Of all the countries in the UK, only Northern Ireland increased its recycling rate - going from 46.3% in 2017 to 47.7% in 2018
Recycling rates of UK households dropped from 45.5% to 45% in 2018, according to figures published by the country’s environment department
The rate dropped in three out of the UK’s four countries compared to 2017, with Northern Ireland bucking the trend through an increase of 1.4% to 47.7%.
Like 2017, Wales was the UK’s most prolific recycler, recording a rate of 54.1% — albeit with a drop of 1.1% from the previous year.
England’s recycling rate was 44.7%, with Scotland at 43.5%.
The amount of biodegradable municipal waste (BMW) sent to landfill has dropped, falling from approximately 7.4 million tonnes in 2017 to about 7.2 million tonnes in 2018.
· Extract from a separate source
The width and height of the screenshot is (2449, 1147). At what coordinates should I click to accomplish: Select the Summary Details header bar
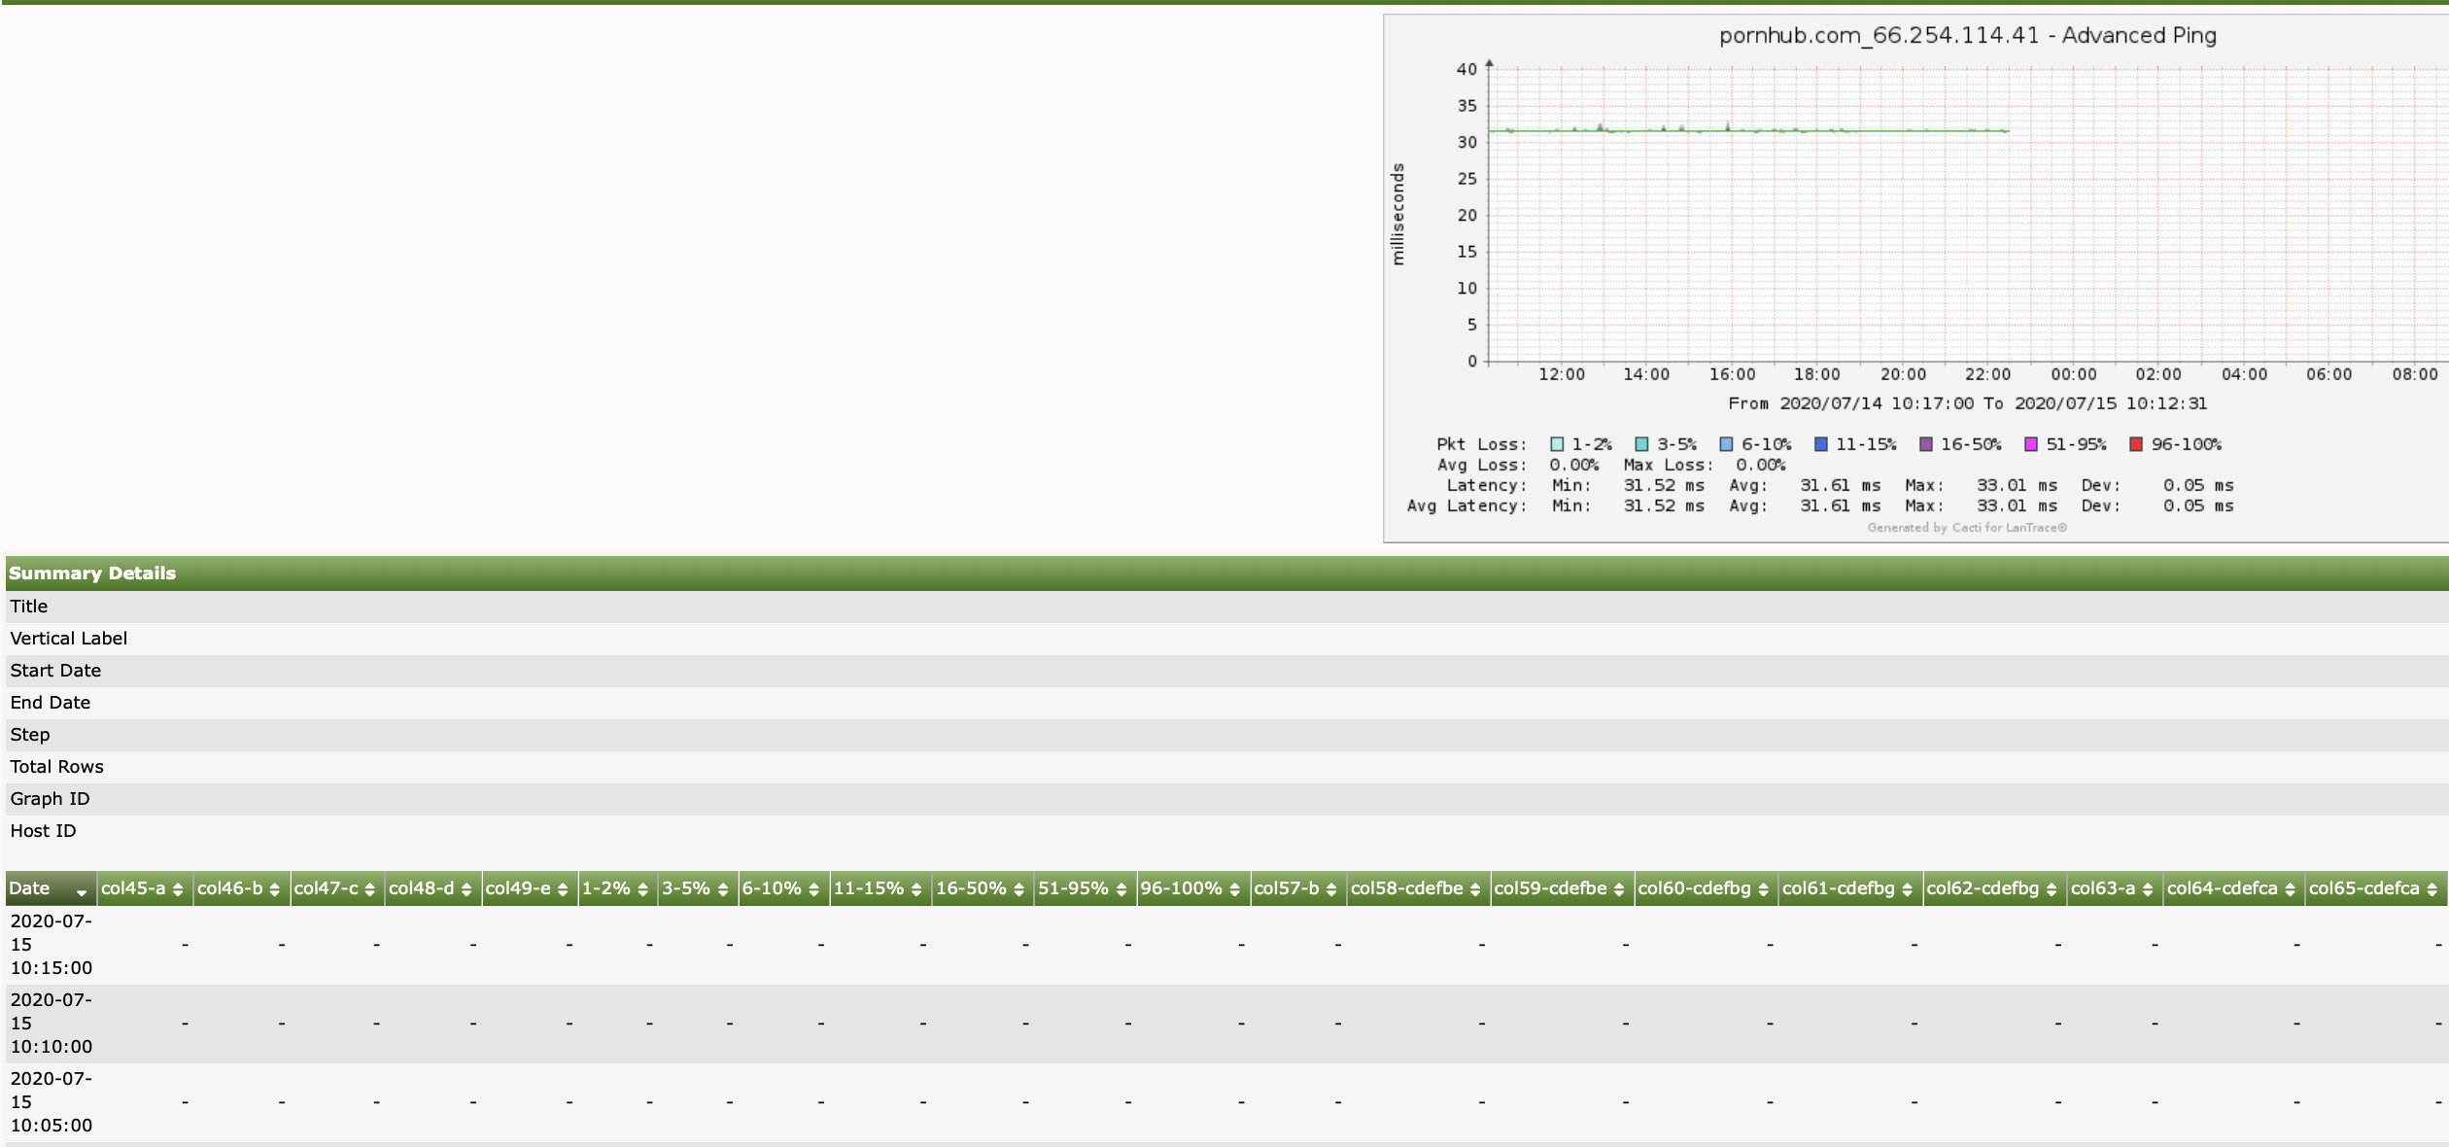pos(92,573)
This means the UK remains on track to meet the EU target to restrict BMW landfilled to 35% of the 1995 baseline by 2020.
The UK on course to miss 2020 recycling targets
The 45% recycling figure means the UK is likely to miss its 50% target by 2020.
Set by the European Commission in 2015, it aims to boost recycling rates of countries in the trade bloc.
Currently, six nations have passed the 50% barrier, with the EU’s overall recycling rate being at 46% as of 2017.
According to a report by the European Environmental Bureau (EEB) in 2019, half of the nations in the trade bloc are at risk of missing the 2020 targets.
The former European environment commissioner Karmenu Vella said member states needed to improve waste management.
The EEB report urged countries to introduce measures such as a better separate collection of waste, and schemes to make businesses pay for collection to improve recycling rates
Speaking to META — a news channel run by the EEB — at the time, waste expert Piotr Barczak said the implementation of EU waste laws is fundamental to boost the quality and quantity of recycling.
He said: “The main problem with waste management today is that we’re still burning and burying recyclable waste.
“This is clearly the case for Estonia, which has expanded incineration at the expense of recycling.
“Things would be different if all municipalities improved the separate collection of all different waste streams like plastic, glass, paper and so on.
“This could be done by implementing door-to-door schemes, with trucks collecting different types of waste at designated times instead of unsorted rubbish every day, which is likely to end up in landfills and incinerators.”